The EPA Cleans Up Its Science

My op-ed in today’s Wall Street Journal.

The EPA Cleans Up Its Science
By Steve Milloy
March 26,2018 Wall Street Journal (Print ed. March 27, 2018)

The Environmental Protection Agency will no longer rely on “secret” scientific data to justify regulations, Administrator Scott Pruitt announced last week. EPA regulators and agency-funded researchers have become accustomed to producing unaccountable, dodgy science to advance a political agenda.

The saga began in the early 1990s, when the EPA sought to regulate fine particulate matter known as PM2.5—dust and soot smaller than 2.5 microns in diameter. PM2.5 was not known to cause death, but by 1994 EPA-supported scientists had developed two lines of research purporting to show that it did. When the studies were run past the EPA’s Clean Air Science Advisory Committee, it balked. It believed the studies relied on dubious statistical analysis and asked for the underlying data. The EPA ignored the request.
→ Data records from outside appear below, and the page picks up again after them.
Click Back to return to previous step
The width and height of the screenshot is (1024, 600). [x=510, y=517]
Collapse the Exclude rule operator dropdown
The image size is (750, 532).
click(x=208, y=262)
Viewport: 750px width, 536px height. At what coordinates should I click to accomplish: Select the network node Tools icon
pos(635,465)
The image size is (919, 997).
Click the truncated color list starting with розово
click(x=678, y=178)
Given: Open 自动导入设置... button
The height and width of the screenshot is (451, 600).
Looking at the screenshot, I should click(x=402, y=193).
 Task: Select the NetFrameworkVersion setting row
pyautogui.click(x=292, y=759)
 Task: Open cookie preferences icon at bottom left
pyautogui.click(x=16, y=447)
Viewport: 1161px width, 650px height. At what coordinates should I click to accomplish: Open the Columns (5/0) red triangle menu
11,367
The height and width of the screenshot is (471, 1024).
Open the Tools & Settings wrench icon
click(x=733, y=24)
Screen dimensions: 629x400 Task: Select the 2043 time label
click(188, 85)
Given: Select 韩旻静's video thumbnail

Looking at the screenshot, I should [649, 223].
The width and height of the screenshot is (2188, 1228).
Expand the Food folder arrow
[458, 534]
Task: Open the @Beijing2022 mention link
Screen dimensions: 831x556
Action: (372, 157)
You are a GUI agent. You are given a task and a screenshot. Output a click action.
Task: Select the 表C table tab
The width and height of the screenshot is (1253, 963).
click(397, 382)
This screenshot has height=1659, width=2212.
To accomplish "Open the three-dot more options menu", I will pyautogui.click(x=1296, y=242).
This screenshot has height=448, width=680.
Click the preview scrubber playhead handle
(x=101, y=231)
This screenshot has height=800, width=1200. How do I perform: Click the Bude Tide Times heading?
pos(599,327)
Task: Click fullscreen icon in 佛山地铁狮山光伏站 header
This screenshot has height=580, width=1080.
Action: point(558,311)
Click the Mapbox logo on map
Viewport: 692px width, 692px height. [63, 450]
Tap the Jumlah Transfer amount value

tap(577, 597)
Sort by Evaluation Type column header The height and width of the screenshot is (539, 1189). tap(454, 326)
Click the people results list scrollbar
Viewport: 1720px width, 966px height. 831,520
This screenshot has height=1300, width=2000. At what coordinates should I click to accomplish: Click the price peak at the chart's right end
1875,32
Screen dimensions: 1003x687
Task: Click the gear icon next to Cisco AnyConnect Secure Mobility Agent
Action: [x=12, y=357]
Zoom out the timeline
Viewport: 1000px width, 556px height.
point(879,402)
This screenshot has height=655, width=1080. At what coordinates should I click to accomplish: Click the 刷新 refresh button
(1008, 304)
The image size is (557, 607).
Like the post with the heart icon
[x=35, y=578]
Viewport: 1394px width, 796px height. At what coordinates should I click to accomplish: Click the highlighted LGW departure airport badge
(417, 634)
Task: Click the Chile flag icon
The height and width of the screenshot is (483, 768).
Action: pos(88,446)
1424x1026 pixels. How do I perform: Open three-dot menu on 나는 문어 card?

As the EPA prepared to issue its proposal for PM2.5 regulation in 1996, Congress stepped in. Rep. Thomas Bliley, chairman of the House Commerce Committee, sent a sharply written letter to Administrator Carol Browner asking for the data underlying studies. Ms. Browner delegated the response to a subordinate, who told Mr. Bliley the EPA saw “no useful purpose” in obtaining the data. Congress responded by inserting a provision in a 1998 bill requiring that data used to support federal regulation must be made available to the public via the Freedom of Information Act. But it was hastily written, and a federal appellate court held the law unenforceable in 2003.

The controversy went dormant until 2011, when a newly Republican Congress took exception to the Obama EPA’s anticoal rules, which relied on the same PM2.5 studies. Again the EPA was defiant. Administrator Gina McCarthy refused requests for the data sets and defied a congressional subpoena.

Bills to resolve the problem died in the Senate. Democrats argued that requiring data for study replication is a threat to intellectual property and an invasion of medical privacy. In fact, the legislation would protect property by requiring a confidentiality agreement, and no personal medical data or information would have been released.

This sort of data is already routinely made public for research use. In 2012, I was desperate for a way around the Obama EPA’s secrecy on the PM2.5 issue. I found out in 2012 that I could get California death-certificate data in electronic form. The state’s Health Department calls this sort of data “Death Public Use Files.” They are scrubbed of all personal identifying and private medical information. Some of my colleagues used this data to prepare a 2017 study, which found PM2.5 was not associated with death.

The best part is that if you don’t believe the result, you can get the same data for yourself from California and run your own analysis. Then we’ll compare, contrast and debate. That’s how science is supposed to work.

It would be better if Congress would pass a law requiring data transparency. A future administrator may backslide on the steps Mr. Pruitt is taking. In the meantime, we have science in the sunshine.

Mr. Milloy publishes JunkScience.com and is the author of “Scare Pollution: Why and How to Fix the EPA” (Bench Press 2016).